Pagosa Springs Police Chief William Rockensock is urging taxpayers to use caution as local officials have seen a recent uptick in incidents involving scammers pretending to be from the Internal Revenue Service (IRS).
Too, the IRS recently issued consumer alerts providing taxpayers with additional tips to protect themselves from telephone scam artists calling and pretending to be with the IRS.
In the scam, taxpayers receive unsolicited calls from individuals demanding payment while fraudulently claiming to be from the government agency.
As of August, the IRS and the treasury inspector general for tax administration (TIGTA) estimated that victims had lost an estimated $5 million from these scams.
The following information regarding the scams is from the IRS.
“There are clear warning signs about these scams, which continue at high levels throughout the nation,” said IRS Commissioner John Koskinen. “Taxpayers should remember their first contact with the IRS will not be a call from out of the blue, but through official correspondence sent through the mail. A big red flag for these scams are angry, threatening calls from people who say they are from the IRS and urging immediate payment. This is not how we operate. People should hang up immediately and contact TIGTA or the IRS.”
According to the IRS, these callers can sound convincing and may demand money or may say you have a refund due and try to trick you into sharing private information.
Some characteristics of these scams include:
• Scammers use fake names and IRS badge numbers. They generally use common names and surnames to identify themselves.
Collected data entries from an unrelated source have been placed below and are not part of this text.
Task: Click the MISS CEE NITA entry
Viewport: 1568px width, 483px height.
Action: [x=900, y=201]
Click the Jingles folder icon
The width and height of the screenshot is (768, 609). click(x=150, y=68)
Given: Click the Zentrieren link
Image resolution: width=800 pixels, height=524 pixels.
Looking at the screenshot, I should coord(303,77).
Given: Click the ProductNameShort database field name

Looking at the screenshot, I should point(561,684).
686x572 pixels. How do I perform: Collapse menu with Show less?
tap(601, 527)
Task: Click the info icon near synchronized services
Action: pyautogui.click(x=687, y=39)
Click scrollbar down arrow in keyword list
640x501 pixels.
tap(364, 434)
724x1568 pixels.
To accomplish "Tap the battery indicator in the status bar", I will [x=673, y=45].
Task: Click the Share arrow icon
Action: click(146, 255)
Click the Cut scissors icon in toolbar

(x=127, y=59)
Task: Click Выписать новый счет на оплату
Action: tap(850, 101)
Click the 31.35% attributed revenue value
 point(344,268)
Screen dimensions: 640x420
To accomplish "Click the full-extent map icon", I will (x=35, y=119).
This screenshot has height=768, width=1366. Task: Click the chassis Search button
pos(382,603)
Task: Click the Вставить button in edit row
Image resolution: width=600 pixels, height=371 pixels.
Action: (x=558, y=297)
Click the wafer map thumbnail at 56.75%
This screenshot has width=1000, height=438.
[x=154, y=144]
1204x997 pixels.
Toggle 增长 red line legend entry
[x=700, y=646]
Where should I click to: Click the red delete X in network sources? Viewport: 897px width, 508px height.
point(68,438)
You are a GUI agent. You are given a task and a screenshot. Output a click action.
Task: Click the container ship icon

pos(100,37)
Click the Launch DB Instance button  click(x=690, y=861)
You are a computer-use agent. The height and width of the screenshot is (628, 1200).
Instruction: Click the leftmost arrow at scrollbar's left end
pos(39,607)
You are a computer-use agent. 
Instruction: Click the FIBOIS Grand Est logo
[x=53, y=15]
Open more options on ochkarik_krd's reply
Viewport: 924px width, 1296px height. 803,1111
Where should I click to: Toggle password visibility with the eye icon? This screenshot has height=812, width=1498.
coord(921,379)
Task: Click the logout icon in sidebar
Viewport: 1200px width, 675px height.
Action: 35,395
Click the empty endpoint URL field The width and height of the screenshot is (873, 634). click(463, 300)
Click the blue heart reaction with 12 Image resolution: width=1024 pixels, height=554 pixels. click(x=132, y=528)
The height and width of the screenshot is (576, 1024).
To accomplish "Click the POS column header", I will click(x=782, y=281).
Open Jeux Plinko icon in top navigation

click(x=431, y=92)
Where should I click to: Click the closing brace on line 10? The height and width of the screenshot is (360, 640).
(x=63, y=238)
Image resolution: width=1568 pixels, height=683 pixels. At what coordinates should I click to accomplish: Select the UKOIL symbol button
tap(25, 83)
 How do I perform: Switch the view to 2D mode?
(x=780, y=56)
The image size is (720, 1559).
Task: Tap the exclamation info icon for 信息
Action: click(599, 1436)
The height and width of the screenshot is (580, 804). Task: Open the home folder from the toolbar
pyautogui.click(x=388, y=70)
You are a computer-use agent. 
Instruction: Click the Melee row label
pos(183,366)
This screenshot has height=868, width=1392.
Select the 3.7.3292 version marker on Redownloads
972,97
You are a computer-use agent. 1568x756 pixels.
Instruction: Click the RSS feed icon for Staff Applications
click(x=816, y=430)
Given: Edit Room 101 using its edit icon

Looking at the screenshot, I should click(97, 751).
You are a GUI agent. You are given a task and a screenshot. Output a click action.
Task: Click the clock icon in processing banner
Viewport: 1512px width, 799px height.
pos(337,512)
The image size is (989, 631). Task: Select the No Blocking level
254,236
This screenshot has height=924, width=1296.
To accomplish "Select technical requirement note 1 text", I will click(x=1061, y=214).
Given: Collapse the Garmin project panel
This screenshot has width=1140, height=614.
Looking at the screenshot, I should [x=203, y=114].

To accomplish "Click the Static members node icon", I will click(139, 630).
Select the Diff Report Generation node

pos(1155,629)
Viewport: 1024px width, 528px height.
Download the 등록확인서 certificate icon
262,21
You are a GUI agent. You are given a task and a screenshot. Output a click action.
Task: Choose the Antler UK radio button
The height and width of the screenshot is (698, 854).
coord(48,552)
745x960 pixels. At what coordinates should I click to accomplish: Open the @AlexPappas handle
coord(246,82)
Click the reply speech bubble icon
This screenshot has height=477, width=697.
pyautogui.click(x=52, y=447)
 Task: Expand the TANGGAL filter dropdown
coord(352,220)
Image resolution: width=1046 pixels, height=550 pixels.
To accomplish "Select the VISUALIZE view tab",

• Scammers may be able to recite the last four digits of a victim’s Social Security number.
• Scammers spoof the IRS toll-free number on caller ID to make it appear that it’s the IRS calling.
• Scammers sometimes send bogus IRS emails to some victims to support their bogus calls.
• Victims hear background noise of other calls being conducted to mimic a call site.
• After threatening victims with jail time or driver’s license revocation, scammers hang up and others soon call back pretending to be from the local police or Department of Motor Vehicles, and the caller ID supports their claim.
The IRS, however, states that people can know pretty easily when a supposed IRS caller is a fake. Here are five things the scammers often do but the IRS will not do. Any one of these five things is a telltale sign of a scam. The IRS will never:
1. Call you about taxes you owe without first mailing you an official notice.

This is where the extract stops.